作業内容: 下にあるパワーステアリング装置についての文書を、二文で要約してください。

出典:
説明

パワーステアリング装置

【課題】油圧制御バルブに発生した異常を車両運転中であっても検出することのできるパワーステアリング装置を提供する。
【解決手段】制御部は、判定部としての機能を有するとともに、スプールを目標回転角度θtまで変位させようとするときの電動モータの駆動電流値Iaに基づいて電動モータに発生しているトルクTaを推定する。そして、この推定されるトルクTaと予め設定されたトルクTtとの差が所定値α以上のときに油圧制御バルブに異常が発生している旨判定する。

【発明の詳細な説明】
【技術分野】
【0001】
この発明は、操舵補助力を発生する油圧シリンダと、該油圧シリンダに対する作動油の給排状態をその位置に応じて調節するスプールを有する油圧制御バルブと、所定の駆動力にてスプールを駆動することでこれを変位させる駆動部とを備えるパワーステアリング装置に関する。
【背景技術】
【0002】
特許文献1に記載のパワーステアリング装置では、油圧制御バルブのスプールを電動モータにより中立位置から所定の回転角度だけ回転駆動させ、油圧シリンダに対する作動油の給排状態を変更することにより、同油圧シリンダに発生する操舵補助力を制御するようにしている。ここで、スプールを中立位置から所定の回転角度だけ変位させるために必要な電動モータの駆動電流値は、トルクセンサにより検出されるステアリングシャフトの操舵トルクや車速等の検出値に基づいて算出される。このように電動モータの駆動電流値を制御することにより、油圧シリンダに発生する操舵補助力が車両の運転状態に応じて調整されることとなる。
【先行技術文献】
【特許文献】
【0003】
【特許文献1】特開2006−306239号公報
【発明の概要】
【発明が解決しようとする課題】
【0004】
ここで、例えば、スプールの回転軸心が傾いたり、同スプールが異物を噛み込んだりしたとき等、油圧制御バルブに異常が発生したときには、これを車両運転中に速やかに検出することがパワーステアリング装置による適切な操舵補助を行ううえでは好ましい。
【0005】
なお、油圧制御バルブとして、そのスプールの回転方向の位置を変位させることで油圧シリンダに対する作動油の給排制御を行うものを例に挙げたが、上述した技術課題は、こうした給排制御をスプールの往復動軸方向の位置を変位させることで行う油圧制御バルブを搭載したパワーステアリング装置においても同様に存在する。

語と要素の位置特定の記録:
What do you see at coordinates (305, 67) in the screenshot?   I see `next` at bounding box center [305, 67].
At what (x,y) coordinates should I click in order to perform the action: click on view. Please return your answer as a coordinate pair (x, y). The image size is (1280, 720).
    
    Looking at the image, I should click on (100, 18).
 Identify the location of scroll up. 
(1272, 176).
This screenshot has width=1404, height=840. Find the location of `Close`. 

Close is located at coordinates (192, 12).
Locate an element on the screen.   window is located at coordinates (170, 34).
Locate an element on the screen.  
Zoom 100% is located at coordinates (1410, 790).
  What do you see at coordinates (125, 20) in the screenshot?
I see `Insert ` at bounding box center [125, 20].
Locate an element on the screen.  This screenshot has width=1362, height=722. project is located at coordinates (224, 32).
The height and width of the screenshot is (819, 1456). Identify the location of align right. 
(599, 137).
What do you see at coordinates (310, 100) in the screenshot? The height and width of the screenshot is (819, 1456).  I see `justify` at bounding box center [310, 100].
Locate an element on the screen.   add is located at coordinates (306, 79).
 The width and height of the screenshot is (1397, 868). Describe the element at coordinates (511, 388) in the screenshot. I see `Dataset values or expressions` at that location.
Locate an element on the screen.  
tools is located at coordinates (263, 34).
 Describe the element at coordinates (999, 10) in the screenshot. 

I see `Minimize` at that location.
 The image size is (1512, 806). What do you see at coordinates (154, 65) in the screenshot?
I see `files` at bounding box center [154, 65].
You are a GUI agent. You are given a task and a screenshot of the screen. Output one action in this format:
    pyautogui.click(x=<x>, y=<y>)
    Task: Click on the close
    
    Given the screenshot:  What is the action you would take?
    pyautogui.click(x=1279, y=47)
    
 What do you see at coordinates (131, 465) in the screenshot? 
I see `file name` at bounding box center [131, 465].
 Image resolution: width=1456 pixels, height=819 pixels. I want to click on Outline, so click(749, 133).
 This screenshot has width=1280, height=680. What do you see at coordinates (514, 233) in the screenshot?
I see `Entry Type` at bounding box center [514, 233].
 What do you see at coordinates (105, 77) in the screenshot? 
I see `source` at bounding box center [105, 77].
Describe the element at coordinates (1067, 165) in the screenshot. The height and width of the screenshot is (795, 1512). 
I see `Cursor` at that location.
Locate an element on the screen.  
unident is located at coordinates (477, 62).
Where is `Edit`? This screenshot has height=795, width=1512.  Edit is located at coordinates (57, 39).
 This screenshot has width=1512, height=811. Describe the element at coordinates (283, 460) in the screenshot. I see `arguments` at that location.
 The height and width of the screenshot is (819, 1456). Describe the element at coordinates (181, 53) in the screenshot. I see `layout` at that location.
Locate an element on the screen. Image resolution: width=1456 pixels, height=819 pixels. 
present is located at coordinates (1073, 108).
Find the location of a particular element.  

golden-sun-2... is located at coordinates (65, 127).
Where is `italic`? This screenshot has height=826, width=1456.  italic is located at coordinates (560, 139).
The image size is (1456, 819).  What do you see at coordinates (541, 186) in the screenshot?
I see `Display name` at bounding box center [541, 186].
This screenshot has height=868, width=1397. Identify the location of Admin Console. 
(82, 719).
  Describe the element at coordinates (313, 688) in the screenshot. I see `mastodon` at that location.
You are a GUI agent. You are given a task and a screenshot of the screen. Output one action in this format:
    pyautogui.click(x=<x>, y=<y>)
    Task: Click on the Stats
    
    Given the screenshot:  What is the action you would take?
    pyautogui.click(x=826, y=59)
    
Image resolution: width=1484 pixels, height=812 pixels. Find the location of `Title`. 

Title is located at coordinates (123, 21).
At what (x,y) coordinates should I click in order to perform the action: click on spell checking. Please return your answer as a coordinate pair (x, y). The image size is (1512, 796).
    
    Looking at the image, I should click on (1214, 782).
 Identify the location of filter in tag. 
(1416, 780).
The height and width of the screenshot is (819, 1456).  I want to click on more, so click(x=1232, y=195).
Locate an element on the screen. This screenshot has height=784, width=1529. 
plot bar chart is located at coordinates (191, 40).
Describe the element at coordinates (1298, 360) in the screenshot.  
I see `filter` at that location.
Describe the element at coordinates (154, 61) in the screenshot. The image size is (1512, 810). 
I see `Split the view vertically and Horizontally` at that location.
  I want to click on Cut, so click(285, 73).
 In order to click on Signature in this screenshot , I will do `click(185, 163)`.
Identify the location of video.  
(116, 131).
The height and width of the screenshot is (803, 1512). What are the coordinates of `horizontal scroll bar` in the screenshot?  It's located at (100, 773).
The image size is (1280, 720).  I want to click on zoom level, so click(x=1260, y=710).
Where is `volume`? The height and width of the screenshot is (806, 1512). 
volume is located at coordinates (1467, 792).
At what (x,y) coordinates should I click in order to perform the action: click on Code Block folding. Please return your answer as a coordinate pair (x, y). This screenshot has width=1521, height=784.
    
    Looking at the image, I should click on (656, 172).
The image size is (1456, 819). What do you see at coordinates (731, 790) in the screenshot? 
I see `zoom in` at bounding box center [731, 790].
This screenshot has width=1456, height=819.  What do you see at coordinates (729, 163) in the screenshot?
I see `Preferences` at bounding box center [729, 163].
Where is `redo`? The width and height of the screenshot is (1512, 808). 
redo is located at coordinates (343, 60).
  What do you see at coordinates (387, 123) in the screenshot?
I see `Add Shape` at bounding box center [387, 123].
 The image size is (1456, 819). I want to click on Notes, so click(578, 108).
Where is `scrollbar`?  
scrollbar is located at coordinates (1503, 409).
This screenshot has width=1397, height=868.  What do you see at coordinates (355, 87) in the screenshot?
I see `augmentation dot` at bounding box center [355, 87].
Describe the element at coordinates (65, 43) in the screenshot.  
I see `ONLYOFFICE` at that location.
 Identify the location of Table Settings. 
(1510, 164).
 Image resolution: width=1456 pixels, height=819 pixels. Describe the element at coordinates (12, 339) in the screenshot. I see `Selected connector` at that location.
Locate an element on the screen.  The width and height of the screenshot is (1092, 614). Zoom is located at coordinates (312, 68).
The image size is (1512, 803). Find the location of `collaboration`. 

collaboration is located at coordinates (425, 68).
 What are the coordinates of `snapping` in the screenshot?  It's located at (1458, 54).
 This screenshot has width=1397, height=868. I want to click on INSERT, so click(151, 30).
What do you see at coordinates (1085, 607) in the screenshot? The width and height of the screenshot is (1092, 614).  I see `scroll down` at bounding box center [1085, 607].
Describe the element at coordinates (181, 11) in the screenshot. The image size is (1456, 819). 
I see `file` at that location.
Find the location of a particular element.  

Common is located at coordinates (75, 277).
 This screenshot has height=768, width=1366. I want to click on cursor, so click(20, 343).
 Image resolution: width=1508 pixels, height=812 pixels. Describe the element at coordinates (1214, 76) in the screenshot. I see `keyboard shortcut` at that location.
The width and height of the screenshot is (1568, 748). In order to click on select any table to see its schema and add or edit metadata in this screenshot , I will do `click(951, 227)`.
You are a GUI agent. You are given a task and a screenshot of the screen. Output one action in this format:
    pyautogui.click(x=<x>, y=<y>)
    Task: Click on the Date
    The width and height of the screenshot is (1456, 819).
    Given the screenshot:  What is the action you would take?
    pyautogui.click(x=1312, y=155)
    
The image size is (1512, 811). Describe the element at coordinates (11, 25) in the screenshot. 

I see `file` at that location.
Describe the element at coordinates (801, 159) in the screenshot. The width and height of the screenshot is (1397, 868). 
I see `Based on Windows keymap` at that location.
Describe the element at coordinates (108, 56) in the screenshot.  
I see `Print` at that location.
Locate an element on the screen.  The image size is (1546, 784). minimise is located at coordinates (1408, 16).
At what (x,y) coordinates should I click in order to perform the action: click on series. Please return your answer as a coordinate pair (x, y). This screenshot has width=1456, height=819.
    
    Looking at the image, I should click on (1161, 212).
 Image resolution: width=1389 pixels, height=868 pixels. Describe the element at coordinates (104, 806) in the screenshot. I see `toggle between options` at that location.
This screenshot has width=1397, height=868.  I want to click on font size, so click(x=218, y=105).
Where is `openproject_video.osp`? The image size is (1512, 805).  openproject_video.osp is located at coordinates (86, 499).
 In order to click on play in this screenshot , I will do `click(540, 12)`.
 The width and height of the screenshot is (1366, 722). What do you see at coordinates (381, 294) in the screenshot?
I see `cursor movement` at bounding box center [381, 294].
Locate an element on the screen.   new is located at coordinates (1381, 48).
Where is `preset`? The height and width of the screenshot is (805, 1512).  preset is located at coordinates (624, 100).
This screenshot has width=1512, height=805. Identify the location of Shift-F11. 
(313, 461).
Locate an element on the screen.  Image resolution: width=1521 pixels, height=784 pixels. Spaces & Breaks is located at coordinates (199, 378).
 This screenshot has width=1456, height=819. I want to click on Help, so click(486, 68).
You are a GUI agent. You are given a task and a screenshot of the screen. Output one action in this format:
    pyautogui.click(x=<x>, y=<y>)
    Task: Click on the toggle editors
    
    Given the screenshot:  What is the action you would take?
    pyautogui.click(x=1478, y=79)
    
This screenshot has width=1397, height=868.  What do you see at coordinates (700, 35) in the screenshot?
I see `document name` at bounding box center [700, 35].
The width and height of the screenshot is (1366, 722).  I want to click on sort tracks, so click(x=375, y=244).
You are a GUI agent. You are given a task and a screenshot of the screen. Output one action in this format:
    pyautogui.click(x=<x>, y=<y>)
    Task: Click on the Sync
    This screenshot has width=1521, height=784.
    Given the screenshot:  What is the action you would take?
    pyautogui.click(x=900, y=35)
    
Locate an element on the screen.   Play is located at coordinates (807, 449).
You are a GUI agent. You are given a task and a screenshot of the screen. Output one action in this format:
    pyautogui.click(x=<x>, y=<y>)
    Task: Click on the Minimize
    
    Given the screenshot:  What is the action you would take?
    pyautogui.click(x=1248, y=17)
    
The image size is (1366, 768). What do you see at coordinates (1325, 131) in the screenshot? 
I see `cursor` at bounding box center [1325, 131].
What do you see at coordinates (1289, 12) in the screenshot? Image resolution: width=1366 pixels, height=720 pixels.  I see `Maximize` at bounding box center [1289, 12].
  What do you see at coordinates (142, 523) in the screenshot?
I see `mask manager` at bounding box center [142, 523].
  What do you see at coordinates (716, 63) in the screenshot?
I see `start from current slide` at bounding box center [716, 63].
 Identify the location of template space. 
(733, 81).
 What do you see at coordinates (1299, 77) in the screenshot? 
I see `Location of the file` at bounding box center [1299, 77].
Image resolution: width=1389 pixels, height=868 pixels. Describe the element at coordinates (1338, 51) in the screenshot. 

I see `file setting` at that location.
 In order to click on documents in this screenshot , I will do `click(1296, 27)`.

完成した作業: このパワーステアリング装置では、制御部がスプールを目標回転角度θtまで変位させようとするときの電動モータの駆動電流値IaからトルクTaを推定し、予め設定されたトルクTtとの差が所定値α以上のときに油圧制御バルブに異常が発生していると判定する。これにより、スプールの回転軸心の傾きや異物の噛み込みといった油圧制御バルブの異常を、車両運転中であっても検出できるようにする。